Pope Francis Holds Mass For 1,000 Prisoners

Pope Francis held a mass for more than 1,000 prisoners at the Vatican on Sunday.

The inmates from 12 countries joined more than 3,000 chaplains, guards, ex-prisoners and family members for the service in Rome. Francis used his homily to call for society to put more trust in rehabilitation, improved jail conditions and more clemency.

The pope is a regular visitor to prisons but it is the first time he had so many current inmates for a mass in the Vatican. It was part of a day dedicated to prisoners as part of the Catholic Church's Jubilee year of mercy, which ends later this month.

Two were Mafiosi serving under Italy's tough special prison regime of solitary confinement for organized crime members, a Vatican official said.
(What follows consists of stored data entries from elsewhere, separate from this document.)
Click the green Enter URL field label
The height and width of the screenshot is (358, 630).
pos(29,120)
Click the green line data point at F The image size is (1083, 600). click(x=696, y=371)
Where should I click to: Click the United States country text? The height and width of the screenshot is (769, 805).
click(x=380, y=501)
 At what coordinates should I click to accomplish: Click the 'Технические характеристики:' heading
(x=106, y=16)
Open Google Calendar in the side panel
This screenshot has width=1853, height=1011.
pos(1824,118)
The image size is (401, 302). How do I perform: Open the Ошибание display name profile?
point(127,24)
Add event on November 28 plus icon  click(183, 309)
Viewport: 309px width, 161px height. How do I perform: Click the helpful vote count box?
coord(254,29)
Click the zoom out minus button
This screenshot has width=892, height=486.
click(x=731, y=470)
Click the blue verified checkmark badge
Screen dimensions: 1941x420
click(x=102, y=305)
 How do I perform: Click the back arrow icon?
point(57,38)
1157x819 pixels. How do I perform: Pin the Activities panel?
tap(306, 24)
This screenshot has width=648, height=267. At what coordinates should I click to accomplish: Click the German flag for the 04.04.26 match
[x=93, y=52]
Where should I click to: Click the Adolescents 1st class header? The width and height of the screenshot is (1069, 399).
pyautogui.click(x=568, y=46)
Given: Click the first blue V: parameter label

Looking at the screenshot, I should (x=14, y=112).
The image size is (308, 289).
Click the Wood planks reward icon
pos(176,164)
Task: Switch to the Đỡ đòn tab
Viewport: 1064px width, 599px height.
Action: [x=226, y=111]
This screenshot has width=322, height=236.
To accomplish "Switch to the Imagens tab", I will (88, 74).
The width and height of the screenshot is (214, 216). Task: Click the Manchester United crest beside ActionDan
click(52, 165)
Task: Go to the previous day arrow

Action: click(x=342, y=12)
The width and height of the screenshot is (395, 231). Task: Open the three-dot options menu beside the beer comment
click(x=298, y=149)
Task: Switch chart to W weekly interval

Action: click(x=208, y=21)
After the Mass, speaking to tens of thousands of people in St Peter's Square for his traditional Sunday blessing, Francis appealed for prison conditions that respect the human dignity of inmates.

He also called for "the need for a criminal justice system that is not exclusively punitive, but open to the hope and possibility of re-inserting the offender into society."

In 2014, a Council of Europe report said Italy had the second-worst prison overcrowding problem in Europe, with 145 detainees per 100 places. Serbia was the worst.

Conditions in Italian jails are believed to have improved since, but some parties want an amnesty for those who committed non-violent crimes in order to further improve conditions.

Francis, who wants a worldwide abolition of the death penalty and opposes life in prison without parole, called on authorities to consider "an act of clemency" towards some prisoners.

Earlier inside the basilica, some prisoners told their stories of crime and repentance and victims spoke of forgiveness.

In his homily, Francis said society should put more stock in rehabilitation.

"Sometimes, a certain hypocrisy leads to people considering you only as wrongdoers, for whom prison is the sole answer. We don't think about the possibility that people can change their lives; we put little trust in rehabilitation," he told the prisoners.

"At times, we are locked up within our own prejudices or enslaved to the idols of a false sense of wellbeing. At times, we get stuck in our own ideologies or see the laws of the market as absolute even as they crush other people," he said.

Additional reporting from Reuters.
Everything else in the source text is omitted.